Instructions for the task |
Copy word for word, please, the lines of the entries below running from the one containing "Learn More (107, 3)" to the one containing "Image resolution: width=570, height=2576.", both ends included.

Data section |

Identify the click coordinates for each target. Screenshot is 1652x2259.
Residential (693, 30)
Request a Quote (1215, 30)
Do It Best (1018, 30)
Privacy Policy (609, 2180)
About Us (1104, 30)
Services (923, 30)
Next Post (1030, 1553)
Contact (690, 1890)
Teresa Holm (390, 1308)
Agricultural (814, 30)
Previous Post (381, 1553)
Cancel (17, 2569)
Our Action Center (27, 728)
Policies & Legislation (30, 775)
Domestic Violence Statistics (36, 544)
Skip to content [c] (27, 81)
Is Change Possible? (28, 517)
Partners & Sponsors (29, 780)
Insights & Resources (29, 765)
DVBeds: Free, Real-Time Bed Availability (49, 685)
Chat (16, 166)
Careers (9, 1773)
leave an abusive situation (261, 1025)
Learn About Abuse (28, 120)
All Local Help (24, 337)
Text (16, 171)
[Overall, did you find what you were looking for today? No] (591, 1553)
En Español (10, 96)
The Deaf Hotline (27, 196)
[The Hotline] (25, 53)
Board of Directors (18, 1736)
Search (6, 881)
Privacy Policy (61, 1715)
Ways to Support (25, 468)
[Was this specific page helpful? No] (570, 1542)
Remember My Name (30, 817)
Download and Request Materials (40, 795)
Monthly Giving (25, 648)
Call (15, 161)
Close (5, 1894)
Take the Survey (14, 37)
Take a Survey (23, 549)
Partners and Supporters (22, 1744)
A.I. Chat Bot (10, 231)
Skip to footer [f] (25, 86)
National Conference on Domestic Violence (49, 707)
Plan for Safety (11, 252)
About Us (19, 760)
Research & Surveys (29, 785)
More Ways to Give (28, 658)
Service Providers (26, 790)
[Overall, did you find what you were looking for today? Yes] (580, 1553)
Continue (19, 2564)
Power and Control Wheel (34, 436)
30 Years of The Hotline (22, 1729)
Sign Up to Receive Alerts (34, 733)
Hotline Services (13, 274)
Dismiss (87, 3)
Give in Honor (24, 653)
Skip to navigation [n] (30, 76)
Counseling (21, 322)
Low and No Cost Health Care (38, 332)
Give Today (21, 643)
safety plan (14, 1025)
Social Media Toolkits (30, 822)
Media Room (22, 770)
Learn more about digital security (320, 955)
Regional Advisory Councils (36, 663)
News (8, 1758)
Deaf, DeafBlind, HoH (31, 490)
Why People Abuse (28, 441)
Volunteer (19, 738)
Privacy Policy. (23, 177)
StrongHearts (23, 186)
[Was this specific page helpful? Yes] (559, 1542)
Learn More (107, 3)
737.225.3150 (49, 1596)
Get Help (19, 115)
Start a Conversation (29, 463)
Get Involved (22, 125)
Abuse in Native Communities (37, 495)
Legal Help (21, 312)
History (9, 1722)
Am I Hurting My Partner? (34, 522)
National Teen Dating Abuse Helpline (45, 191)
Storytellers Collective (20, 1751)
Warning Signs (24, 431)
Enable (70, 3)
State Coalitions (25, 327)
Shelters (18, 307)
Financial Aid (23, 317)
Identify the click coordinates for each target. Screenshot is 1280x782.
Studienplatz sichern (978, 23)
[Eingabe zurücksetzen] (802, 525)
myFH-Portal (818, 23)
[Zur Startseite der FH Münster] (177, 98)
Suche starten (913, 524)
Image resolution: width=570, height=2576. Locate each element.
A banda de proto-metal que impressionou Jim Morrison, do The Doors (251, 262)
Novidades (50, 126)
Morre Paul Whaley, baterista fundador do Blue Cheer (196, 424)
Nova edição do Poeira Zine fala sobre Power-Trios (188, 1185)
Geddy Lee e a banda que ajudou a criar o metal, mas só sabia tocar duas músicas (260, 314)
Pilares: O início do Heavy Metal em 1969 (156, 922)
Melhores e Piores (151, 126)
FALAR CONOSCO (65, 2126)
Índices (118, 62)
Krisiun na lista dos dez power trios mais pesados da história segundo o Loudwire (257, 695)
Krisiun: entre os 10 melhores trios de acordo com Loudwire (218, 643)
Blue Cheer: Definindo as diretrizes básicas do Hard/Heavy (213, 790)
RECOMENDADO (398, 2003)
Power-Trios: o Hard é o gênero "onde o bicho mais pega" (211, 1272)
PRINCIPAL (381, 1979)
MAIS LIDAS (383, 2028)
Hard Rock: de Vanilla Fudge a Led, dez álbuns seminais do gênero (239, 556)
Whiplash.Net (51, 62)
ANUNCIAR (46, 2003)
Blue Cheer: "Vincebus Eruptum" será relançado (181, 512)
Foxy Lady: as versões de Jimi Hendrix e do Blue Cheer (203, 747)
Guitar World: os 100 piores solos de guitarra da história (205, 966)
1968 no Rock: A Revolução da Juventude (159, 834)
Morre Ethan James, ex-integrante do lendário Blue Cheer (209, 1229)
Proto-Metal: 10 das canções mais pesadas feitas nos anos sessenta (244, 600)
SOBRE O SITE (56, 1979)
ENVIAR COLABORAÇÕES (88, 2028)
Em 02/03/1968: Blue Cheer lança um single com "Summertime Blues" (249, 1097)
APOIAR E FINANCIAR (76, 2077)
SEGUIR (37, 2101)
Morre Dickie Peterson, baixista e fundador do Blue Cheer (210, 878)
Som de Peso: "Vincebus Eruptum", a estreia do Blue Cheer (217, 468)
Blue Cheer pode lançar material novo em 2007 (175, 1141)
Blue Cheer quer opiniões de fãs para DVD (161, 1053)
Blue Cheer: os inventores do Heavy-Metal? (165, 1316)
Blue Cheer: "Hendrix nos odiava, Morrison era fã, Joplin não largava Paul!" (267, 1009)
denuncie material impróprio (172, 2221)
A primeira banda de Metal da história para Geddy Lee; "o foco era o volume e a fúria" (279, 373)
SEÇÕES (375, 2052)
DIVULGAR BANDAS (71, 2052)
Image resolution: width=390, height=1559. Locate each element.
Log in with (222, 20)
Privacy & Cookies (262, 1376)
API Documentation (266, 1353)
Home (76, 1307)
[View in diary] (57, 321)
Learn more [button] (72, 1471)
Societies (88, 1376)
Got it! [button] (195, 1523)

Answer to the exercise |
Learn More (107, 3)
737.225.3150 (49, 1596)
Get Help (19, 115)
Start a Conversation (29, 463)
Get Involved (22, 125)
Abuse in Native Communities (37, 495)
Legal Help (21, 312)
History (9, 1722)
Am I Hurting My Partner? (34, 522)
National Teen Dating Abuse Helpline (45, 191)
Storytellers Collective (20, 1751)
Warning Signs (24, 431)
Enable (70, 3)
State Coalitions (25, 327)
Shelters (18, 307)
Financial Aid (23, 317)
Identify the click coordinates for each target. Screenshot is 1280x782.
Studienplatz sichern (978, 23)
[Eingabe zurücksetzen] (802, 525)
myFH-Portal (818, 23)
[Zur Startseite der FH Münster] (177, 98)
Suche starten (913, 524)
Image resolution: width=570, height=2576. Locate each element.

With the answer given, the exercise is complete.